## DATA EXCERPTS
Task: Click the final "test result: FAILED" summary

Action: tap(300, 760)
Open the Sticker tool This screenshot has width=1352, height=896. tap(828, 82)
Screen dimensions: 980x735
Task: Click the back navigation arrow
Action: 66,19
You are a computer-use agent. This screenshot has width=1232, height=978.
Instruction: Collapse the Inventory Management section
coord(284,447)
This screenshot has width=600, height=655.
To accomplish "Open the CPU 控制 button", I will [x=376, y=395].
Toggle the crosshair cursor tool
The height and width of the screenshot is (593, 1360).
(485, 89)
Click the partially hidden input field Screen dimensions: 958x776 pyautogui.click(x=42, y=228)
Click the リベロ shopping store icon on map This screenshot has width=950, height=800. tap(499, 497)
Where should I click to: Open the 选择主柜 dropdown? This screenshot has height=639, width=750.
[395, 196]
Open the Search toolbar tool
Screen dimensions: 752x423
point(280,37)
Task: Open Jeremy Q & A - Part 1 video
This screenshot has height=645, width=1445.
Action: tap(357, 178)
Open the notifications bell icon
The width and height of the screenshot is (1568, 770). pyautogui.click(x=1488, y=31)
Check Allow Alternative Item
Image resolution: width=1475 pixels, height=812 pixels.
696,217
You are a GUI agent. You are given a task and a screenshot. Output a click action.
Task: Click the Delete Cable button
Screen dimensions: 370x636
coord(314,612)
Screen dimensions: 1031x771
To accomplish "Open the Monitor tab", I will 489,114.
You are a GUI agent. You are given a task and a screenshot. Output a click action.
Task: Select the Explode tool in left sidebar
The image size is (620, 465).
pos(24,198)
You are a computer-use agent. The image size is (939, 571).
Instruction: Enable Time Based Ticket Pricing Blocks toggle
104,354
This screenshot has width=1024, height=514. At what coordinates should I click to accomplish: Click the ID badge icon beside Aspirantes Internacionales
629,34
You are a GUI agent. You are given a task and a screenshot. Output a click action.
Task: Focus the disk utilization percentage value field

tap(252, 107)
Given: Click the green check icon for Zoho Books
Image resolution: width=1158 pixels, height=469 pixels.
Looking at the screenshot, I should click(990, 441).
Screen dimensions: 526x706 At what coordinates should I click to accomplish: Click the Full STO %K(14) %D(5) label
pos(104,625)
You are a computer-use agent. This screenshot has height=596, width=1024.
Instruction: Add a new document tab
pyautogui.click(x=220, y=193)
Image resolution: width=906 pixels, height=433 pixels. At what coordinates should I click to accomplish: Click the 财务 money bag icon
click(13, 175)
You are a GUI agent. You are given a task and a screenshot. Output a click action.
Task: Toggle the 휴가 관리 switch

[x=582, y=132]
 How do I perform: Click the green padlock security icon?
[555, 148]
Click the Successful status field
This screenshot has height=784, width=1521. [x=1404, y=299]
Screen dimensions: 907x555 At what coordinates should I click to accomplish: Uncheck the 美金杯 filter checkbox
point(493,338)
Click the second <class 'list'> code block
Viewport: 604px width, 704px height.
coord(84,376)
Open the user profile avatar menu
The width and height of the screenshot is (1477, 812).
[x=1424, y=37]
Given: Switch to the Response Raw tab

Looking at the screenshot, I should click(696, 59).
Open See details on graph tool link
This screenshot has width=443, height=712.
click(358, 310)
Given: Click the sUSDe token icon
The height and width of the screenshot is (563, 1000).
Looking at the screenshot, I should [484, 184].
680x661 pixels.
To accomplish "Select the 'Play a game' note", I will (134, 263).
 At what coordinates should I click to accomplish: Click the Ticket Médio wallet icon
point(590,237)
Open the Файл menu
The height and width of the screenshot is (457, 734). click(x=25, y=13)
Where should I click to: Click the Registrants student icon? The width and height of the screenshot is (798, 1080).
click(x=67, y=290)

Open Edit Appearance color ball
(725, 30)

## WHAT IS NEEDED
Please render the lines as a Markdown table with the columns "Row" and "Line", starting at the line that contains "680x661 pixels." and ending with the last line of the records. Leave out blank lines.

## FINISHED TASK
| Row | Line |
|---|---|
| 1 | 680x661 pixels. |
| 2 | To accomplish "Select the 'Play a game' note", I will (134, 263). |
| 3 |  At what coordinates should I click to accomplish: Click the Ticket Médio wallet icon |
| 4 | point(590,237) |
| 5 | Open the Файл menu |
| 6 | The height and width of the screenshot is (457, 734). click(x=25, y=13) |
| 7 | Where should I click to: Click the Registrants student icon? The width and height of the screenshot is (798, 1080). |
| 8 | click(x=67, y=290) |
| 9 | Open Edit Appearance color ball |
| 10 | (725, 30) |